(Stored data entries)
<<<<
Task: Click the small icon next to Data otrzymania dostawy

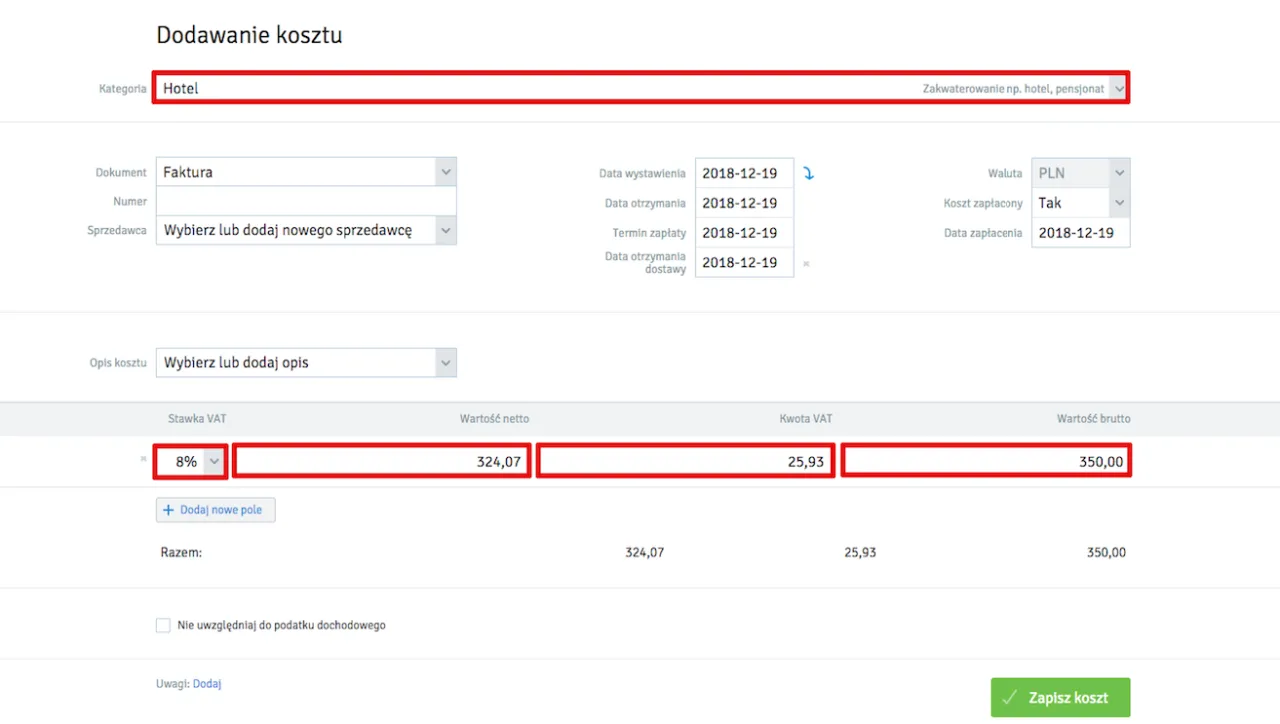Action: click(806, 264)
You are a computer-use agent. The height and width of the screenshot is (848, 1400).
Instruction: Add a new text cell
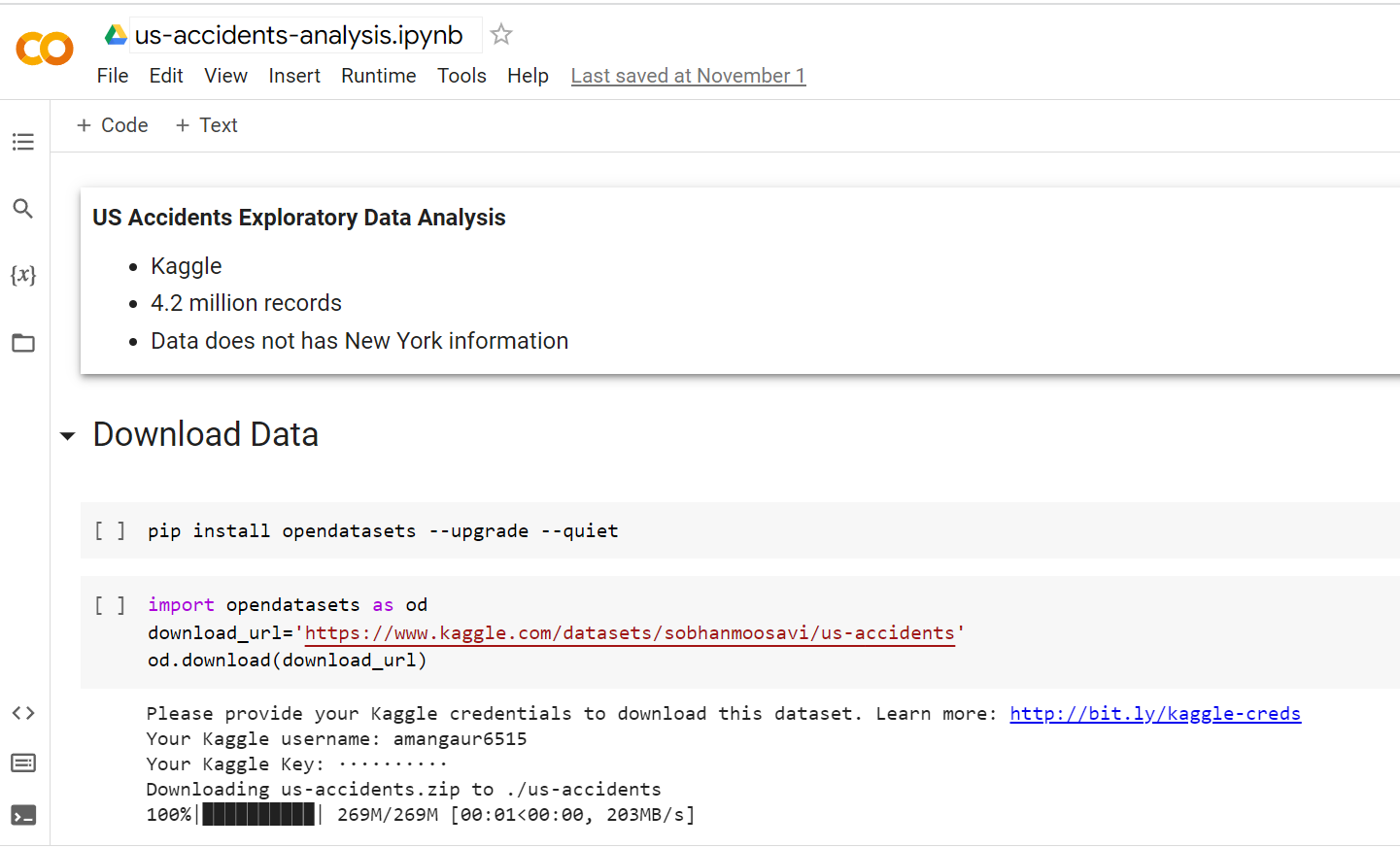pos(205,124)
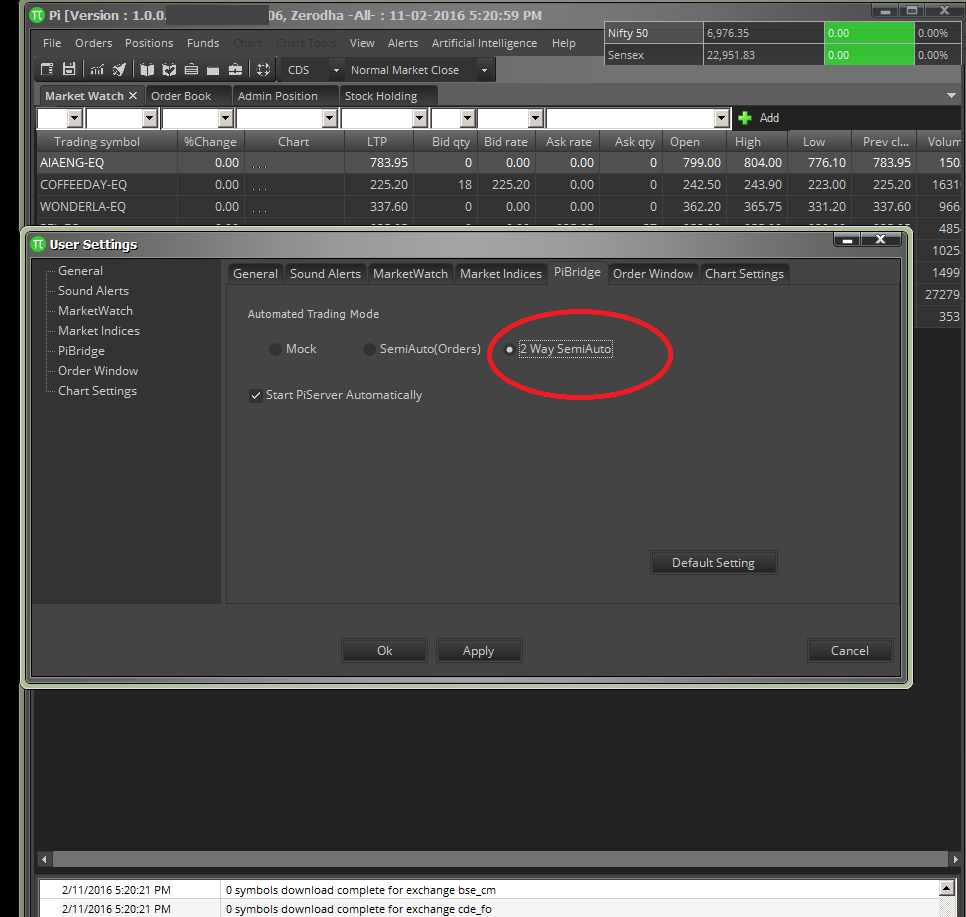This screenshot has height=917, width=966.
Task: Expand the CDS exchange dropdown
Action: [336, 70]
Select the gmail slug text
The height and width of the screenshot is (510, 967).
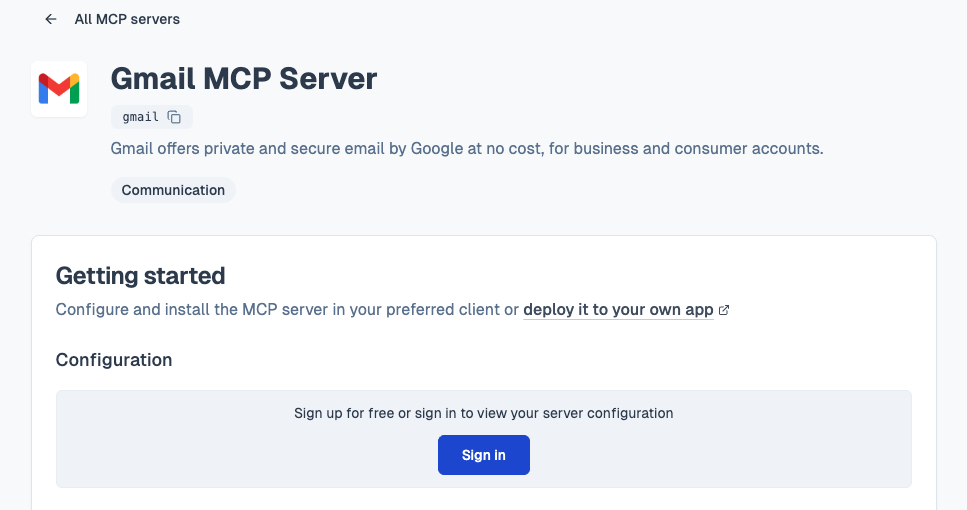(x=141, y=117)
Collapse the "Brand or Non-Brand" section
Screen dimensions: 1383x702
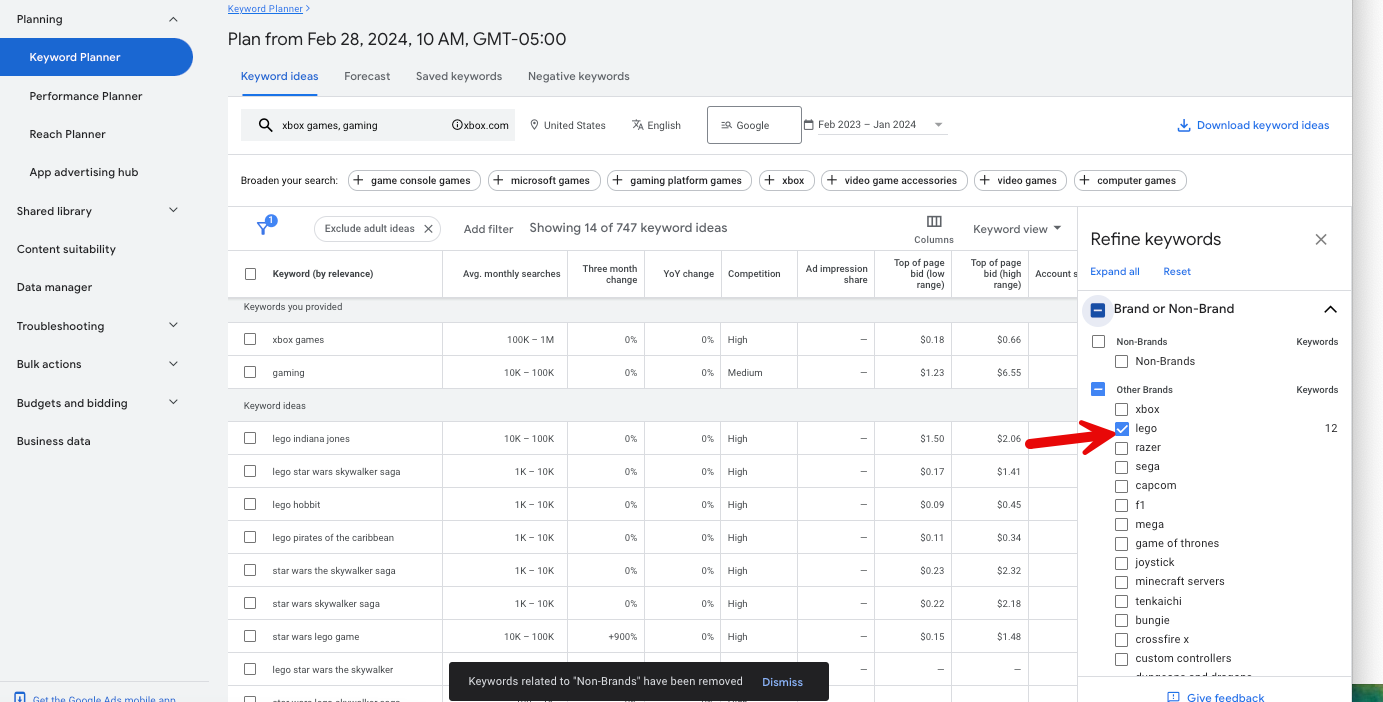[x=1330, y=308]
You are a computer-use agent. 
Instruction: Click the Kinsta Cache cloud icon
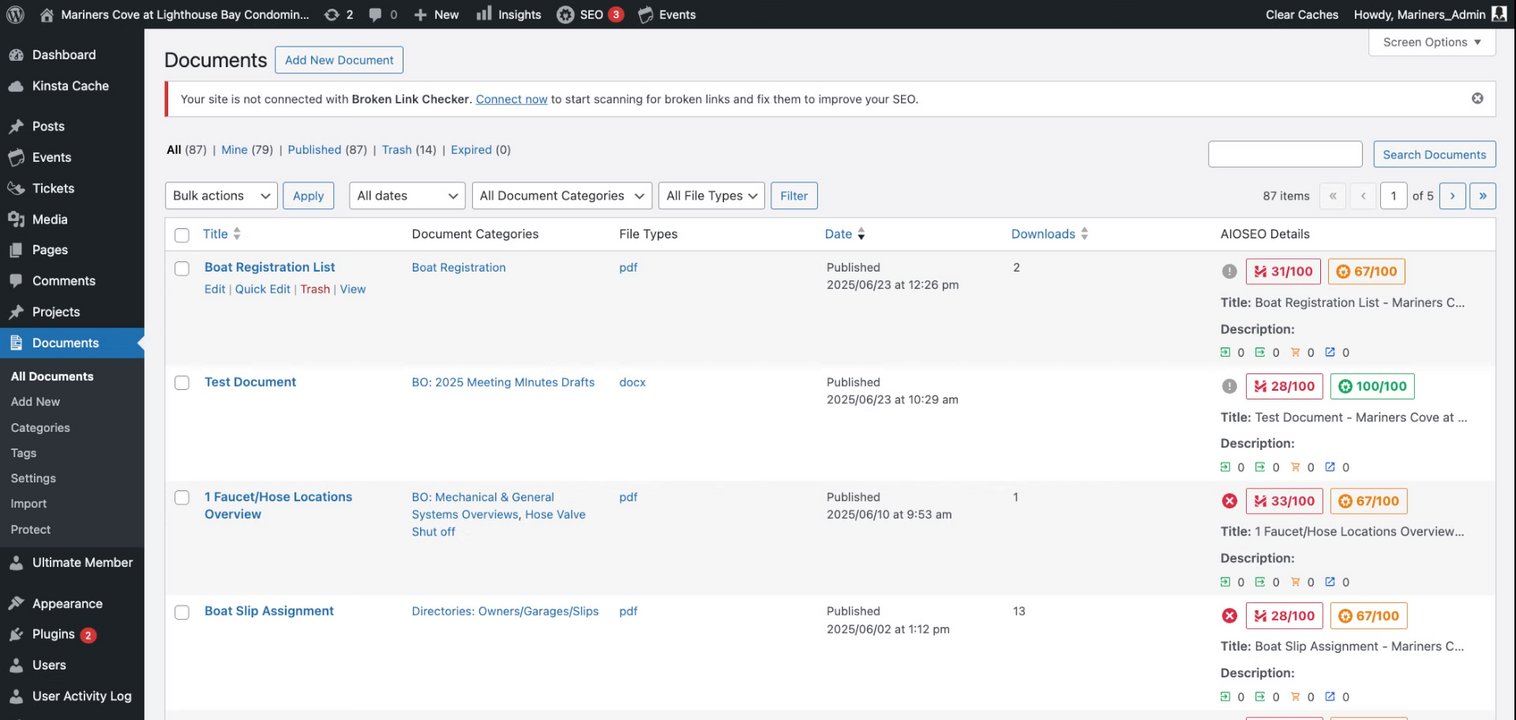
>>>>
* _Assignment_
Lines that hold "agent" are the ones to copy, so pick each out from the data.

* _Answer to this problem_
You are a computer-use agent. The height and width of the screenshot is (848, 1400).
You are a computer-use agent. 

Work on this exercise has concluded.